> Problem description: Give again, exactly and without pictures, the lines running from the line with "The width and" to the end of the records below.

Stored items
───
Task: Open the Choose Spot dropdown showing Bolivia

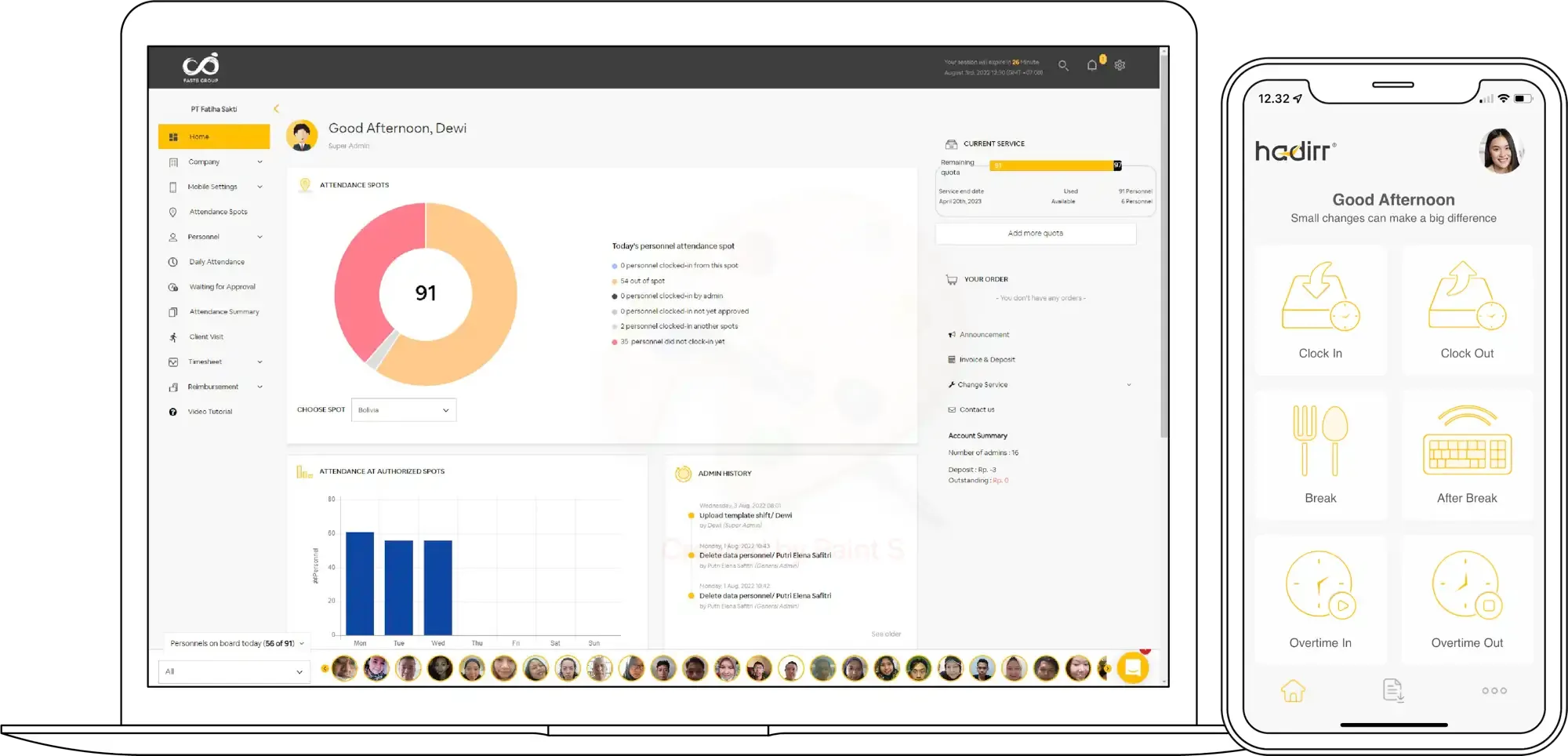Action: [403, 409]
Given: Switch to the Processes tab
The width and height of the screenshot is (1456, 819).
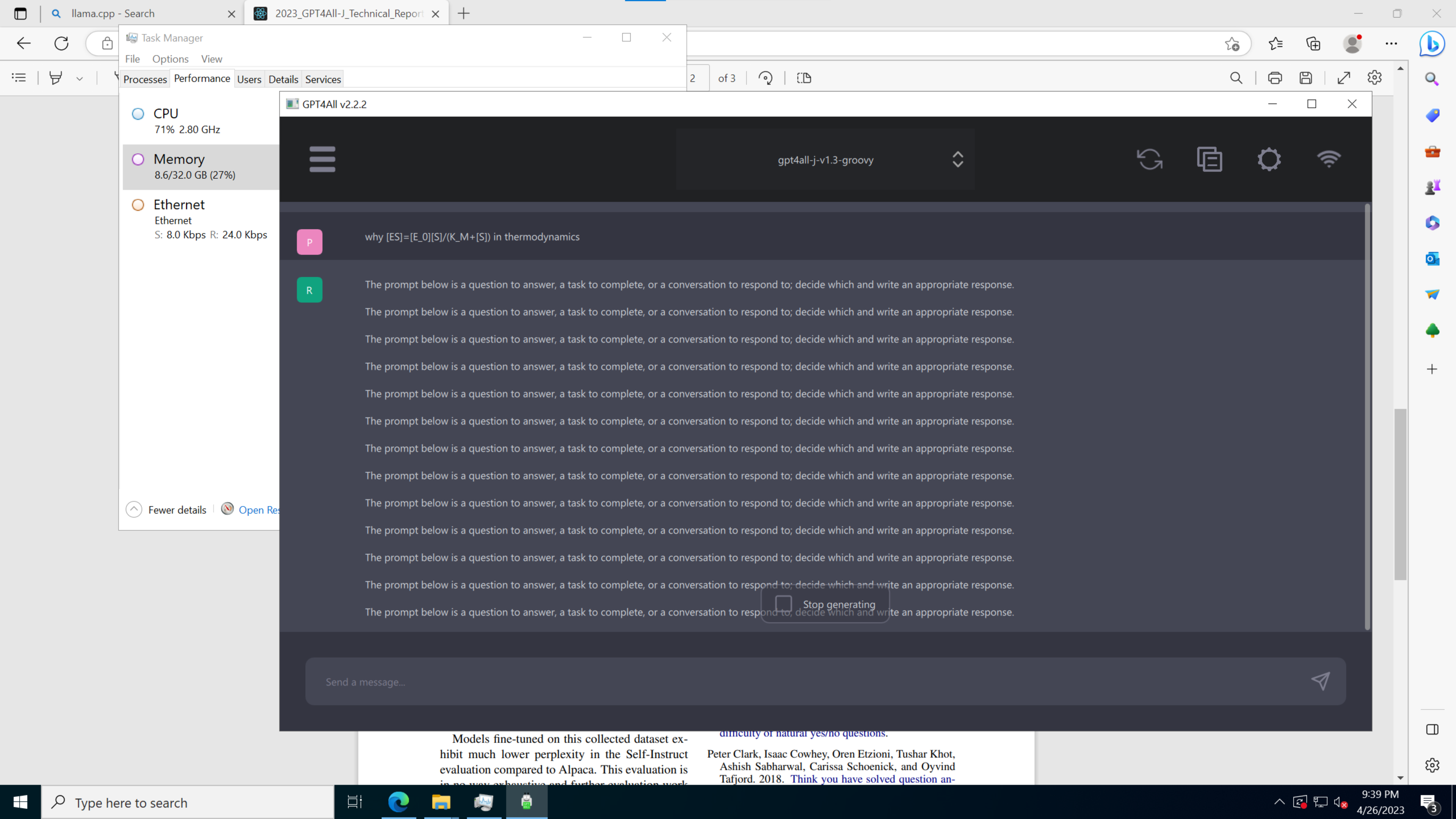Looking at the screenshot, I should click(x=145, y=79).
───
> Answer to the problem:
The width and height of the screenshot is (1456, 819).
Looking at the screenshot, I should click(x=145, y=79).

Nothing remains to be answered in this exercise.